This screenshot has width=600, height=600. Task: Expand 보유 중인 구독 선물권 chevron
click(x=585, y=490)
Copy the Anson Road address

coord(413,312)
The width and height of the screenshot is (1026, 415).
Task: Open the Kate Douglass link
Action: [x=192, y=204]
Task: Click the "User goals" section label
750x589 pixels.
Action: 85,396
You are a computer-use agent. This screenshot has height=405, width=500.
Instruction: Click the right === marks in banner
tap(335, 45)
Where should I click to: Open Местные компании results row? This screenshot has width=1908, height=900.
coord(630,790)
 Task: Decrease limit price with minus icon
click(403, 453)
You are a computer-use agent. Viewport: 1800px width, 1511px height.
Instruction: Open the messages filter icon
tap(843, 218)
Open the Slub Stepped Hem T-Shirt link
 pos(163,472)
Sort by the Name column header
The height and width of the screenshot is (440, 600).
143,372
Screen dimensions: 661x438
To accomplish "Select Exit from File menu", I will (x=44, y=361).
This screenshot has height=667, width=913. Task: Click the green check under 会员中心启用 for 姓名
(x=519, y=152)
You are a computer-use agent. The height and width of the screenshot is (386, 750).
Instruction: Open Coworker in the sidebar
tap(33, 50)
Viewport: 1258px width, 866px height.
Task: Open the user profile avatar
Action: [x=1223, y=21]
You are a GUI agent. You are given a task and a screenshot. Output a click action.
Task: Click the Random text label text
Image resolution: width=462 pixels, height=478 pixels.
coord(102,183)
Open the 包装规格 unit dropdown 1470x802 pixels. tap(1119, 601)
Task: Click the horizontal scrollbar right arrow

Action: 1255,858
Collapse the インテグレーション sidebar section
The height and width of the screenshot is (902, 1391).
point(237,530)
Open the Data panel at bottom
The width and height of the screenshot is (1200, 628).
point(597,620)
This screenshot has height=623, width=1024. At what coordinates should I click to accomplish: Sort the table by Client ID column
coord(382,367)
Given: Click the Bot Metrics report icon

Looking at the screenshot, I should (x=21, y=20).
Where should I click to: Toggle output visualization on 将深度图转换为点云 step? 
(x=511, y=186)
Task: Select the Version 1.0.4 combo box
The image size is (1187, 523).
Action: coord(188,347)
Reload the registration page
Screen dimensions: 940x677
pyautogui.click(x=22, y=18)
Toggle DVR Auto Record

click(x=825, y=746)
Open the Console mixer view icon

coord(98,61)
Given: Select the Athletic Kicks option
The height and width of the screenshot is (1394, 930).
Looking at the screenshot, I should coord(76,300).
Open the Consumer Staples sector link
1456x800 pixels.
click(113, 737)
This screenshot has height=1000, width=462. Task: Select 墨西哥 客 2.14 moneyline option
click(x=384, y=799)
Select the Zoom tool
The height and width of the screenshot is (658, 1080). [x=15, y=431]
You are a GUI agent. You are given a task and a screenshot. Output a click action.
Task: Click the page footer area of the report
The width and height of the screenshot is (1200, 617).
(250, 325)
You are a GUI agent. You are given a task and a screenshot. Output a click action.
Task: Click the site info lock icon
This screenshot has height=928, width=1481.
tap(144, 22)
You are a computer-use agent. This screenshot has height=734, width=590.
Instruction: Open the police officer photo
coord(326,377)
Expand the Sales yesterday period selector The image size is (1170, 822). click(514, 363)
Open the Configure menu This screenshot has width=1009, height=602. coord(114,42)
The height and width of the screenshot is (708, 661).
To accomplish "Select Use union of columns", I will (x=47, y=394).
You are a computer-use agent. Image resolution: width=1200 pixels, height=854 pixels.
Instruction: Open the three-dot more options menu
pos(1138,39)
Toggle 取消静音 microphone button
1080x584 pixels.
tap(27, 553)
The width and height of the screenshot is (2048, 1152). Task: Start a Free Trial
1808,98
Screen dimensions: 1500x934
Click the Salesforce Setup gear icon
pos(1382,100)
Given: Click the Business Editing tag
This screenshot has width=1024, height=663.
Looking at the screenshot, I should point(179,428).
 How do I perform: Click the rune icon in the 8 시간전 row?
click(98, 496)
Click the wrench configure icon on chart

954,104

══════

Word for word, write out the data.

Answer below:
This screenshot has width=600, height=600. Task: Expand 보유 중인 구독 선물권 chevron
click(x=585, y=490)
Copy the Anson Road address

coord(413,312)
The width and height of the screenshot is (1026, 415).
Task: Open the Kate Douglass link
Action: [x=192, y=204]
Task: Click the "User goals" section label
750x589 pixels.
Action: 85,396
You are a computer-use agent. This screenshot has height=405, width=500.
Instruction: Click the right === marks in banner
tap(335, 45)
Where should I click to: Open Местные компании results row? This screenshot has width=1908, height=900.
coord(630,790)
 Task: Decrease limit price with minus icon
click(403, 453)
You are a computer-use agent. Viewport: 1800px width, 1511px height.
Instruction: Open the messages filter icon
tap(843, 218)
Open the Slub Stepped Hem T-Shirt link
 pos(163,472)
Sort by the Name column header
The height and width of the screenshot is (440, 600).
143,372
Screen dimensions: 661x438
To accomplish "Select Exit from File menu", I will (x=44, y=361).
This screenshot has height=667, width=913. Task: Click the green check under 会员中心启用 for 姓名
(x=519, y=152)
You are a computer-use agent. The height and width of the screenshot is (386, 750).
Instruction: Open Coworker in the sidebar
tap(33, 50)
Viewport: 1258px width, 866px height.
Task: Open the user profile avatar
Action: [x=1223, y=21]
You are a GUI agent. You are given a task and a screenshot. Output a click action.
Task: Click the Random text label text
Image resolution: width=462 pixels, height=478 pixels.
coord(102,183)
Open the 包装规格 unit dropdown 1470x802 pixels. tap(1119, 601)
Task: Click the horizontal scrollbar right arrow

Action: 1255,858
Collapse the インテグレーション sidebar section
The height and width of the screenshot is (902, 1391).
point(237,530)
Open the Data panel at bottom
The width and height of the screenshot is (1200, 628).
point(597,620)
This screenshot has height=623, width=1024. At what coordinates should I click to accomplish: Sort the table by Client ID column
coord(382,367)
Given: Click the Bot Metrics report icon

Looking at the screenshot, I should (x=21, y=20).
Where should I click to: Toggle output visualization on 将深度图转换为点云 step? 
(x=511, y=186)
Task: Select the Version 1.0.4 combo box
The image size is (1187, 523).
Action: coord(188,347)
Reload the registration page
Screen dimensions: 940x677
pyautogui.click(x=22, y=18)
Toggle DVR Auto Record

click(x=825, y=746)
Open the Console mixer view icon

coord(98,61)
Given: Select the Athletic Kicks option
The height and width of the screenshot is (1394, 930).
Looking at the screenshot, I should coord(76,300).
Open the Consumer Staples sector link
1456x800 pixels.
click(113, 737)
This screenshot has height=1000, width=462. Task: Select 墨西哥 客 2.14 moneyline option
click(x=384, y=799)
Select the Zoom tool
The height and width of the screenshot is (658, 1080). [x=15, y=431]
You are a GUI agent. You are given a task and a screenshot. Output a click action.
Task: Click the page footer area of the report
The width and height of the screenshot is (1200, 617).
(250, 325)
You are a GUI agent. You are given a task and a screenshot. Output a click action.
Task: Click the site info lock icon
This screenshot has height=928, width=1481.
tap(144, 22)
You are a computer-use agent. This screenshot has height=734, width=590.
Instruction: Open the police officer photo
coord(326,377)
Expand the Sales yesterday period selector The image size is (1170, 822). click(514, 363)
Open the Configure menu This screenshot has width=1009, height=602. coord(114,42)
The height and width of the screenshot is (708, 661).
To accomplish "Select Use union of columns", I will (x=47, y=394).
You are a computer-use agent. Image resolution: width=1200 pixels, height=854 pixels.
Instruction: Open the three-dot more options menu
pos(1138,39)
Toggle 取消静音 microphone button
1080x584 pixels.
tap(27, 553)
The width and height of the screenshot is (2048, 1152). Task: Start a Free Trial
1808,98
Screen dimensions: 1500x934
Click the Salesforce Setup gear icon
pos(1382,100)
Given: Click the Business Editing tag
This screenshot has width=1024, height=663.
Looking at the screenshot, I should point(179,428).
 How do I perform: Click the rune icon in the 8 시간전 row?
click(98, 496)
Click the wrench configure icon on chart

954,104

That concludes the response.